Recorded information:
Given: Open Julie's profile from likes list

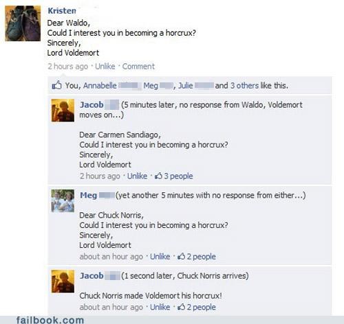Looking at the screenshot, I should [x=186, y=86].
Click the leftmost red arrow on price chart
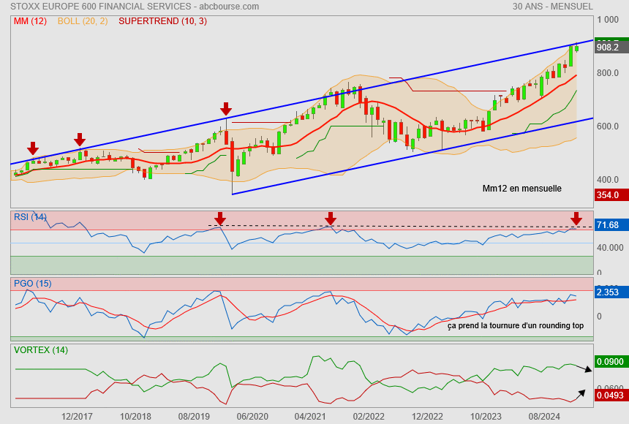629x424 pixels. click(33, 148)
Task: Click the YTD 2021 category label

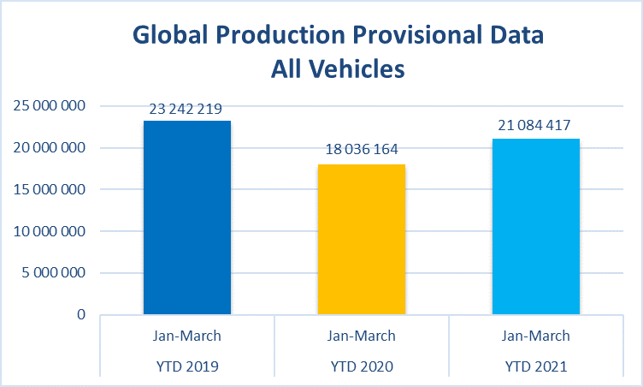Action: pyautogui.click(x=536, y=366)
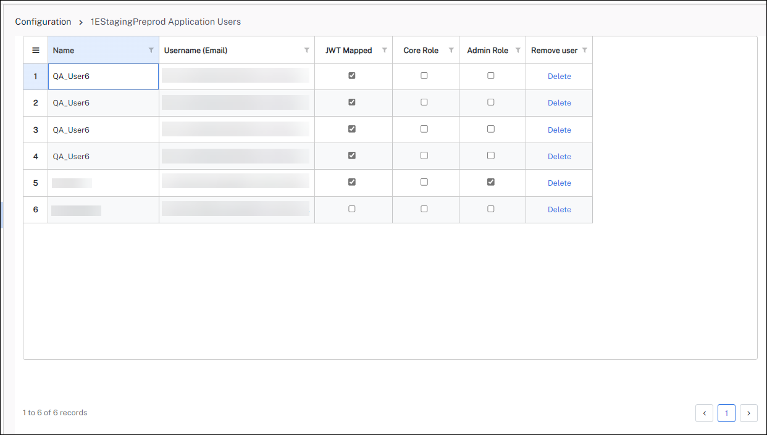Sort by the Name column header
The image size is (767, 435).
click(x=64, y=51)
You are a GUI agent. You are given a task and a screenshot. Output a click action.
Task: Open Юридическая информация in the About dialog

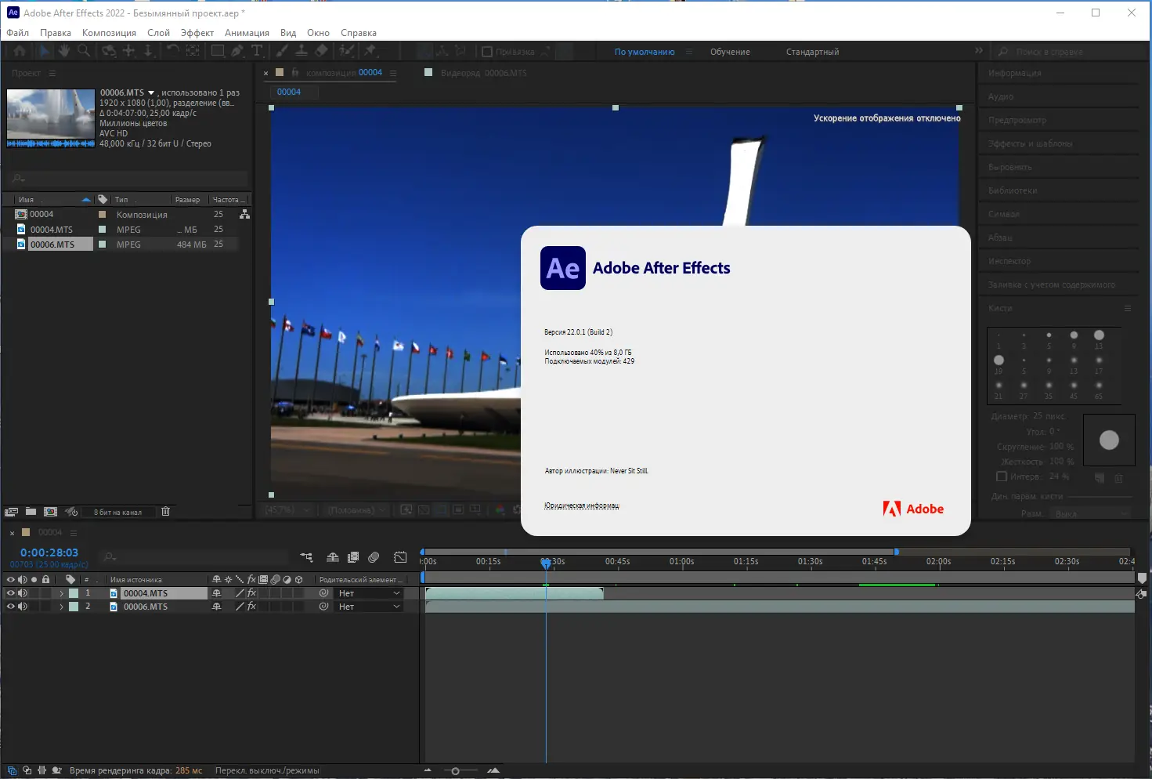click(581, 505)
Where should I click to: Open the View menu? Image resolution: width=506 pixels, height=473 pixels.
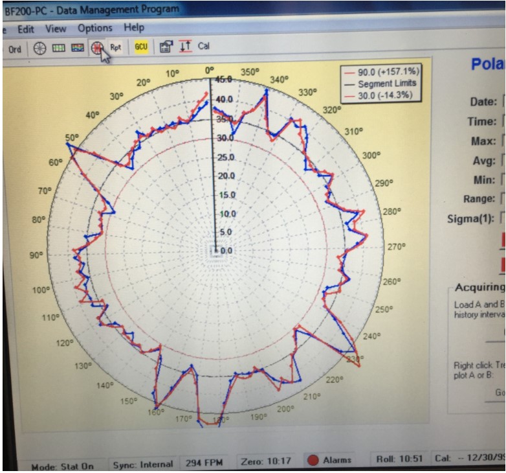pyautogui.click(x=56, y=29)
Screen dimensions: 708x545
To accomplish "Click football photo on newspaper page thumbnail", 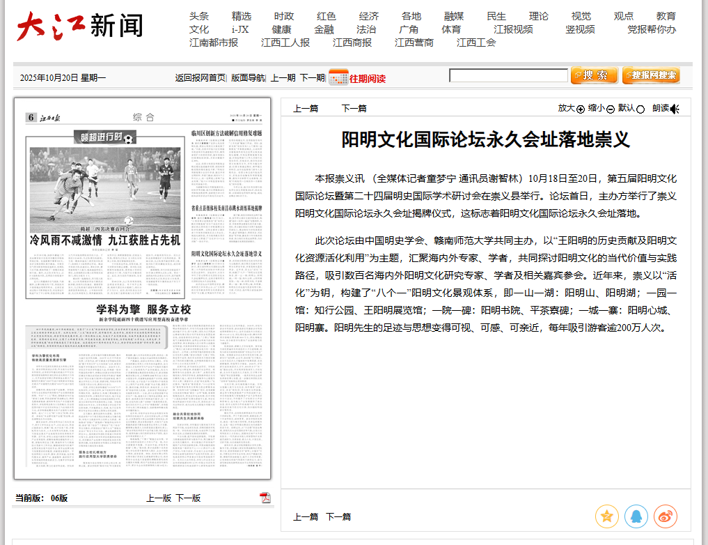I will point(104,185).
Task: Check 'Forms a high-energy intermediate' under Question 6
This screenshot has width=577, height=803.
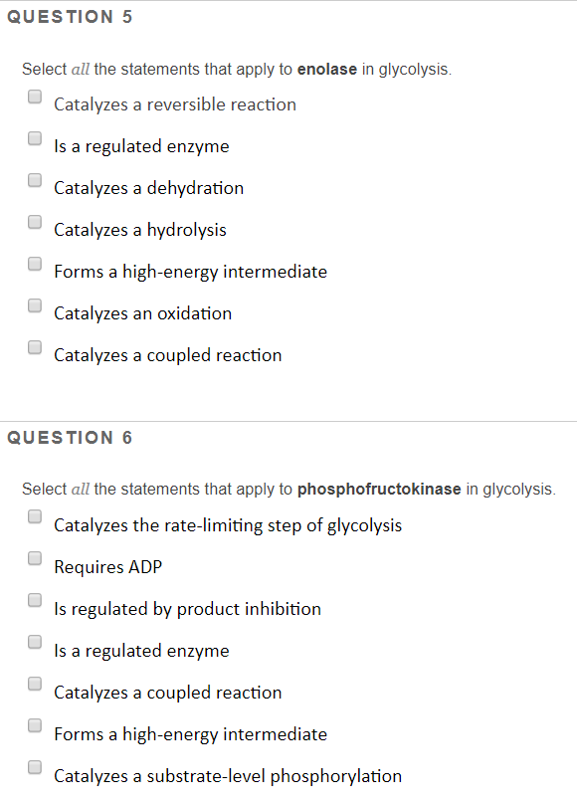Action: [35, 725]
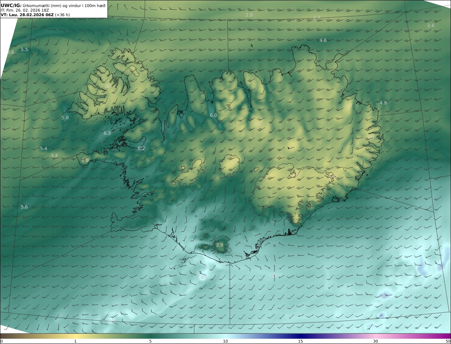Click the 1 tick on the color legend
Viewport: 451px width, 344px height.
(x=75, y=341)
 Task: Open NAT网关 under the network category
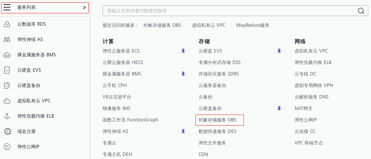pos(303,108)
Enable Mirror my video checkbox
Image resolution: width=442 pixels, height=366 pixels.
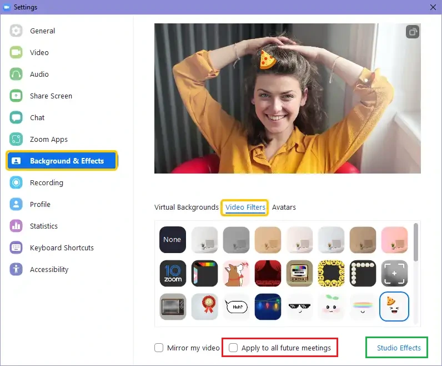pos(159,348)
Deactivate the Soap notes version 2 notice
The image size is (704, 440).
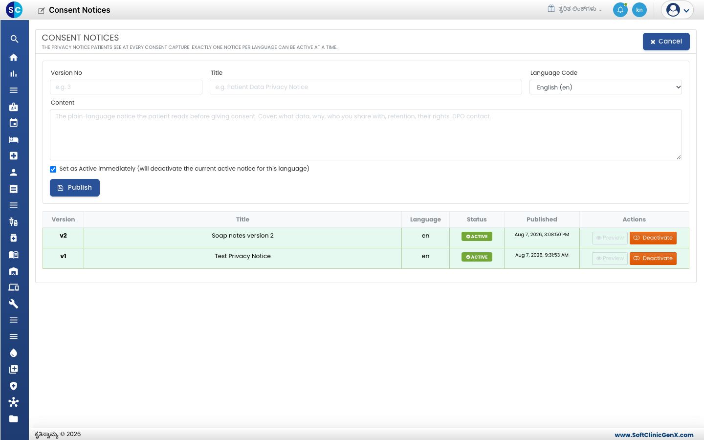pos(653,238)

---

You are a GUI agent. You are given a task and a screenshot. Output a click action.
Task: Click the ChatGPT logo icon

Work required:
Count the lines in the records above that contain the string "Open" with matching capitalization, and reply with the number alone.

Result for this task:
4